> _WHAT THE EXERCISE ASKS_
Your answer must be the records, copied with no change.

*** DATA FOR THIS EXERCISE ***

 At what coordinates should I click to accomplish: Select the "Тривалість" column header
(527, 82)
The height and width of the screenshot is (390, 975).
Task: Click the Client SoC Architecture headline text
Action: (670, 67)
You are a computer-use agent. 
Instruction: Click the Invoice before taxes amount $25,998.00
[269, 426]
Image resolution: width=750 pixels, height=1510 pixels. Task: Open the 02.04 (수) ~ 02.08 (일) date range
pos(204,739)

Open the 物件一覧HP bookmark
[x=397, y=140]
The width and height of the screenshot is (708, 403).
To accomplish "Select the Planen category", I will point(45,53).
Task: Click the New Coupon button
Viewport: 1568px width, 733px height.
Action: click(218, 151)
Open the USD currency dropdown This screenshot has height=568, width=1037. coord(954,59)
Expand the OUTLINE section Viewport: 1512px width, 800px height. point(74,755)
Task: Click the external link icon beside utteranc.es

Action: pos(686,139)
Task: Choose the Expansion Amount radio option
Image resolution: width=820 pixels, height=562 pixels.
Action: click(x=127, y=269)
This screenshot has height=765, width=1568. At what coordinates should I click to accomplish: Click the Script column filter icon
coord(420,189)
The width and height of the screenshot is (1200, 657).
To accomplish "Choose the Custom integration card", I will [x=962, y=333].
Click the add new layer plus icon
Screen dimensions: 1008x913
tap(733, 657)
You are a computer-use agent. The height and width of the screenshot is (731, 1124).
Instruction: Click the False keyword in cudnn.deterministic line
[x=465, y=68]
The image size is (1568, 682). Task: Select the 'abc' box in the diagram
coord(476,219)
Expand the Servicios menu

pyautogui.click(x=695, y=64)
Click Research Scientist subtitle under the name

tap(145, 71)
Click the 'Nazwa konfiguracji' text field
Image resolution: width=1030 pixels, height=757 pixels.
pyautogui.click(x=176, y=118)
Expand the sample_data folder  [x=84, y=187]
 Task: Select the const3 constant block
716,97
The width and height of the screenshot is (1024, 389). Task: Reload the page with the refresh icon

*** End of DATA FOR THIS EXERCISE ***

> _YOUR SOLUTION_
 At what coordinates should I click to accomplish: Select the "Тривалість" column header
(527, 82)
The height and width of the screenshot is (390, 975).
Task: Click the Client SoC Architecture headline text
Action: (670, 67)
You are a computer-use agent. 
Instruction: Click the Invoice before taxes amount $25,998.00
[269, 426]
Image resolution: width=750 pixels, height=1510 pixels. Task: Open the 02.04 (수) ~ 02.08 (일) date range
pos(204,739)

Open the 物件一覧HP bookmark
[x=397, y=140]
The width and height of the screenshot is (708, 403).
To accomplish "Select the Planen category", I will point(45,53).
Task: Click the New Coupon button
Viewport: 1568px width, 733px height.
Action: click(218, 151)
Open the USD currency dropdown This screenshot has height=568, width=1037. coord(954,59)
Expand the OUTLINE section Viewport: 1512px width, 800px height. point(74,755)
Task: Click the external link icon beside utteranc.es

Action: pos(686,139)
Task: Choose the Expansion Amount radio option
Image resolution: width=820 pixels, height=562 pixels.
Action: click(x=127, y=269)
This screenshot has height=765, width=1568. At what coordinates should I click to accomplish: Click the Script column filter icon
coord(420,189)
The width and height of the screenshot is (1200, 657).
To accomplish "Choose the Custom integration card", I will [x=962, y=333].
Click the add new layer plus icon
Screen dimensions: 1008x913
tap(733, 657)
You are a computer-use agent. The height and width of the screenshot is (731, 1124).
Instruction: Click the False keyword in cudnn.deterministic line
[x=465, y=68]
The image size is (1568, 682). Task: Select the 'abc' box in the diagram
coord(476,219)
Expand the Servicios menu

pyautogui.click(x=695, y=64)
Click Research Scientist subtitle under the name

tap(145, 71)
Click the 'Nazwa konfiguracji' text field
Image resolution: width=1030 pixels, height=757 pixels.
pyautogui.click(x=176, y=118)
Expand the sample_data folder  [x=84, y=187]
 Task: Select the const3 constant block
716,97
The width and height of the screenshot is (1024, 389). Task: Reload the page with the refresh icon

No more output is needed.